Reserve Bank of India’s Inflation Forecasting Model Under Scrutiny
The Reserve Bank of India’s inflation forecasting model is coming under increasing scrutiny from economists after the central bank consistently overestimated price pressures this year, contributing to a hawkish policy approach.
Inflation Forecasting Errors
The central bank’s inflation miss in the first three months of the year was 0.7 percentage points—the biggest gap in six years, and well above economists’ projections. Estimates in the subsequent two quarters have also been off the mark, by smaller margins of 0.2 and 0.1 points, respectively.
Impact on Monetary Policy
Economists predict another big miss in the current quarter after a surprisingly low inflation print in October. That means the RBI’s projection of 2.6% for the fiscal year through 31 March 2026, published as recently as in October 2025, is already looking out of date. UBS Group AG economist Tanvee Gupta Jain sees inflation ranging between 2% and 2.2% in the period, a historical low.

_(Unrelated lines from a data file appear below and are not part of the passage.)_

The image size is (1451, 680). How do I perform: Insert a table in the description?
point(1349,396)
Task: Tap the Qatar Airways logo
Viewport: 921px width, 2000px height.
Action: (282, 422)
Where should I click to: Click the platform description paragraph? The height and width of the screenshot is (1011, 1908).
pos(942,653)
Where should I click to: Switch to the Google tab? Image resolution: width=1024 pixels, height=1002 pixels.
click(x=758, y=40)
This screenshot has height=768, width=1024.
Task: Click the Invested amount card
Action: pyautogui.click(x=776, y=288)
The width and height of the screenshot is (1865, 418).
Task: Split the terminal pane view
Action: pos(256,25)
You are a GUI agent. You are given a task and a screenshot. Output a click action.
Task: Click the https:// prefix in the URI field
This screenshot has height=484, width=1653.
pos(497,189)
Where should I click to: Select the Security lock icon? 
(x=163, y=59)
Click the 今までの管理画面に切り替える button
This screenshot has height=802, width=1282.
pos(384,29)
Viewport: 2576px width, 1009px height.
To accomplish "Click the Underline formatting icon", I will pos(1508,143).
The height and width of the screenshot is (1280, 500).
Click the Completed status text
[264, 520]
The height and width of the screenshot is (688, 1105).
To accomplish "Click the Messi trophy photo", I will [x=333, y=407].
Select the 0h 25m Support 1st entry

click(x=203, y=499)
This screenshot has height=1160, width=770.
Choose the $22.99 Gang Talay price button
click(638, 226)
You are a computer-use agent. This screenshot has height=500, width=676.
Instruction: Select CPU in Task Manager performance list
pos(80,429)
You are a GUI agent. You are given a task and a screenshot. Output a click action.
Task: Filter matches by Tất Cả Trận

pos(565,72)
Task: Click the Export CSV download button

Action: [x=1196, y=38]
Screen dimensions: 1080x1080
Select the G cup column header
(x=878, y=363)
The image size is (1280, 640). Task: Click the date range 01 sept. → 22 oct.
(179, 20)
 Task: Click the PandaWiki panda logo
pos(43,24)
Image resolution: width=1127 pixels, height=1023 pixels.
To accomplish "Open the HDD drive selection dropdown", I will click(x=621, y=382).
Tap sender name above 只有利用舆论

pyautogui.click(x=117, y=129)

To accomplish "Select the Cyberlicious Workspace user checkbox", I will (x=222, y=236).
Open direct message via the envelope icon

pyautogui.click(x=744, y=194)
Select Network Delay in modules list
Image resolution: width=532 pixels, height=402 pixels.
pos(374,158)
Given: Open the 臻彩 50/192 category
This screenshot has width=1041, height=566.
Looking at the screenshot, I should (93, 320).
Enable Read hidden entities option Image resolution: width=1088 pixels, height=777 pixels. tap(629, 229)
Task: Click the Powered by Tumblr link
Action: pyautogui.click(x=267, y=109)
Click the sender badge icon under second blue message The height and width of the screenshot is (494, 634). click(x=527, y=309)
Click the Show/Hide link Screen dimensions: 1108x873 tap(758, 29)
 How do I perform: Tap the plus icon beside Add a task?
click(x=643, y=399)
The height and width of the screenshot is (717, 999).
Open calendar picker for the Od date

Consequences of Overestimation
The upshot is that the RBI has probably been more hawkish than necessary, economists say, and reluctant to cut interest rates even though the economy likely needed a boost after US President Donald Trump slapped 50% tariffs on Indian goods.
Reasons for Forecasting Errors
The main reason the RBI and economists have gotten inflation forecasts so wrong this year is because of the sharp drop in food prices. Harvests have been strong after a favourable monsoon season, while improvements in supply chain management have helped lower costs. Food makes up 46% of the consumer price index, which means it has an outsized impact on inflation outcomes. In October, food prices contracted a record 5.02% from a year earlier.
Limitations of the Forecasting Model
Another reason for the overestimation in inflation could be an outdated consumer price basket, which hasn’t been revised for over a decade. India’s Ministry of Statistics and Program Implementation will release an updated gauge early next year, helping to mitigate some of the forecasting errors.
Refining the Forecasting Model
The RBI updated its inflation forecasting framework in 2023, the so-called Quarterly Projection Model 2.0, which incorporated more detailed modeling of fiscal-monetary interactions, domestic fuel pricing, capital flows, exchange rates, and central bank interventions. The model is now being further refined with new data to enhance its “nowcasting and forecasting of key macroeconomic variables and developing more robust models,” Malhotra said in a press briefing after the first policy meeting he chaired in February.
Challenges in Forecasting
Soumya Kanti Ghosh, chief economic adviser at State Bank of India Group, and a member of the Prime Minister’s Economic Advisory Council, said with inflation remaining soft, the RBI likely missed an opportunity to take pre-emptive action in August and October. “With inflation forecasting on monthly basis remaining a difficult task, the audacity of long-term forecasting can only weaken central bank’s communication with market forces,” he said.
Conclusion
In conclusion, the Reserve Bank of India’s inflation forecasting model has been under scrutiny due to consistent overestimation of price pressures. The errors in forecasting have led to a hawkish policy approach, which may have been unnecessary. The RBI is refining its forecasting model to improve its accuracy, but challenges remain, including the limitations of the consumer price basket and the difficulty of forecasting inflation on a monthly basis. As the Indian economy continues to evolve, it is essential for the RBI to develop a more robust forecasting model to ensure effective monetary policy decisions.